Google Groups no longer supports new Usenet posts or subscriptions. Historical content remains viewable.
Dismiss

[ANN] UXStrings package available (UXS_20210207).

180 views
Skip to first unread message

Blady

unread,
Feb 8, 2021, 6:22:16 AM2/8/21
to
UXStrings is now available on Github with the whole API implemented
(version UXS_20210207 [1]).

The objectives are Unicode and dynamic length support for strings, those
are closed to VSS [2] from Adacore.

However, the UXStrings API is inspired from Ada.Strings.Unbounded in
order to minimize adaptation work from existing Ada source codes.
Gnoga and Zanyblue has been adapted to UXString with success, see Gnoga
announcement [3].

This is a first implementation POC. UTF-8 encoding is chosen for
internal representation. The Strings_Edit [4] library is used for UTF-8
encoding management.
It has not been intensively tested but this implementation is for
demonstrate the possible usages of UXString. A test program is also
provided with some features demonstrated [5].
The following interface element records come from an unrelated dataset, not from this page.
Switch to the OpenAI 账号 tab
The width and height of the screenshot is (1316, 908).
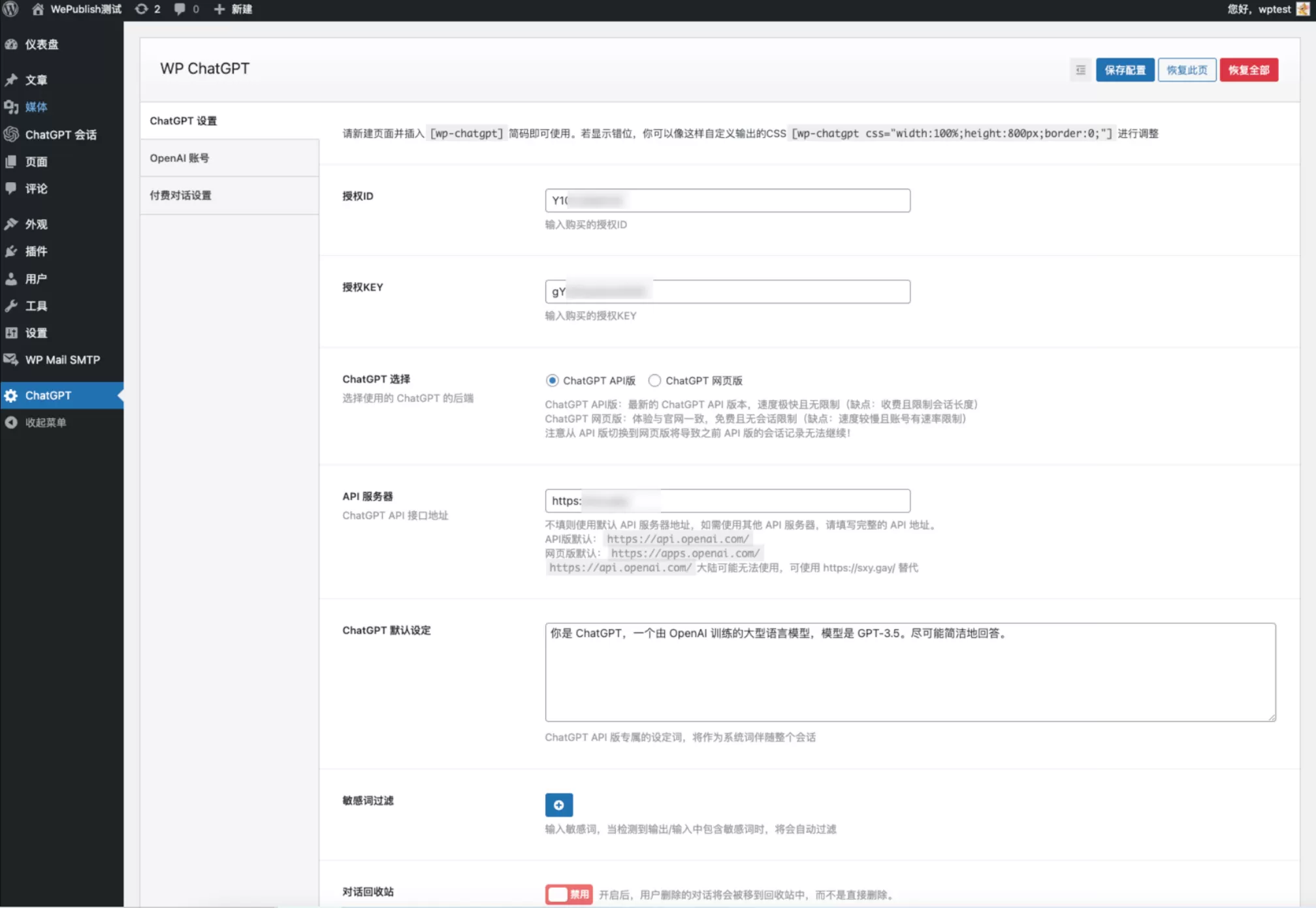(180, 158)
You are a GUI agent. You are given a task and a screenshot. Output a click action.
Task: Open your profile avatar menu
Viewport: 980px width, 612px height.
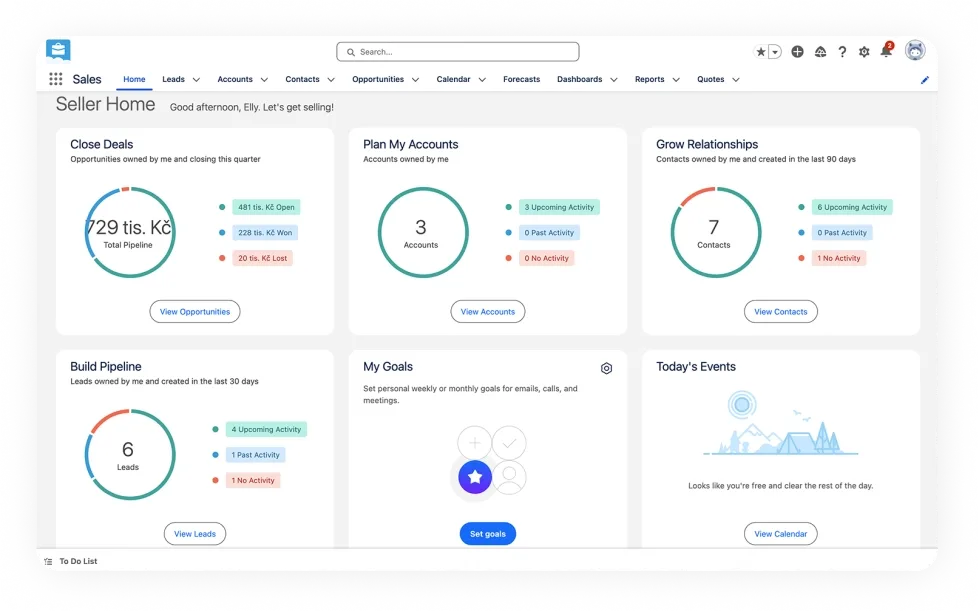(914, 50)
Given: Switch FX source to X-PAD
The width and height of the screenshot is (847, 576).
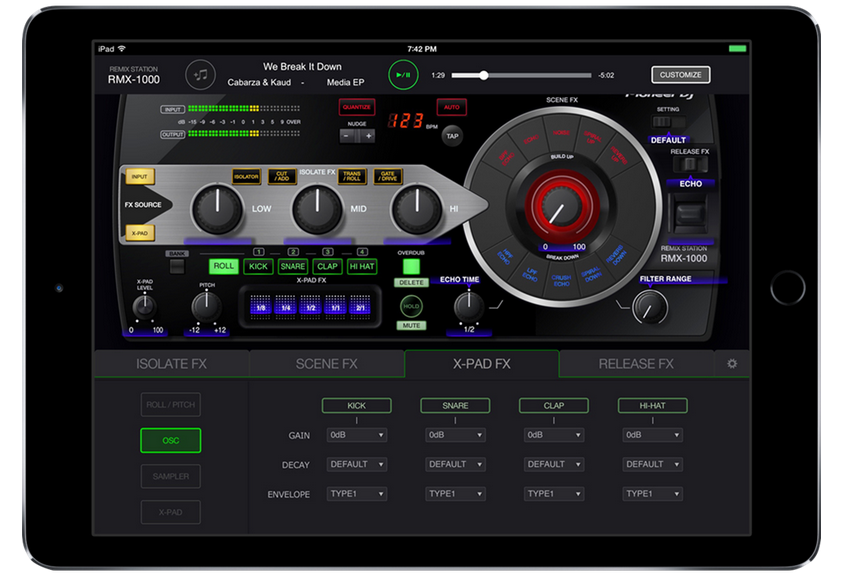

See readme [6] for full details.

Comments especially on specifications [7] are welcome and others too ;-)

Enjoy, Pascal.

[1] https://github.com/Blady-Com/UXStrings/releases/tag/UXS_20210207
[2] https://github.com/AdaCore/VSS
[3] https://sourceforge.net/p/gnoga/mailman/message/37199377/
[4] http://www.dmitry-kazakov.de/ada/strings_edit.htm
[5]
https://github.com/Blady-Com/UXStrings/blob/master/tests/test_uxstrings.adb
[6] https://github.com/Blady-Com/UXStrings/blob/master/readme.md
[7] https://github.com/Blady-Com/UXStrings/blob/master/src/uxstrings1.ads

Emmanuel Briot

unread,
Feb 11, 2021, 3:19:26 AM2/11/21
to
There is clearly a need here, given the number of implementations out there. I had also implemented GNATCOLL.Strings 4 years ago, with similar goals to yours:
- unicode support (via generic formal parameters and traits packages, so you can use UTF8, UTF16,... internally)
- unbounded strings (with optional copy-on-write)
- task safety (using traits to chose what kind of counter to use)
- performance (small-string optimization: no memory alloc for strings of 18 characters or less)
- extended API (all missing subprograms from Ada.Strings.Unbounded)
- extensive testing

I must admit I am not sure why AdaCore chose to write VSS instead of improving one of their string implementations (ada.strings.unbounded, gnatcoll.strings,...)
My initial idea had been that it would be possible to provide a nice generic package, highly configurable via traits, on top of which we could reimplement ada.strings.unbounded,
ada.strings.bounded,...) but I left AdaCore before that could be accomplished.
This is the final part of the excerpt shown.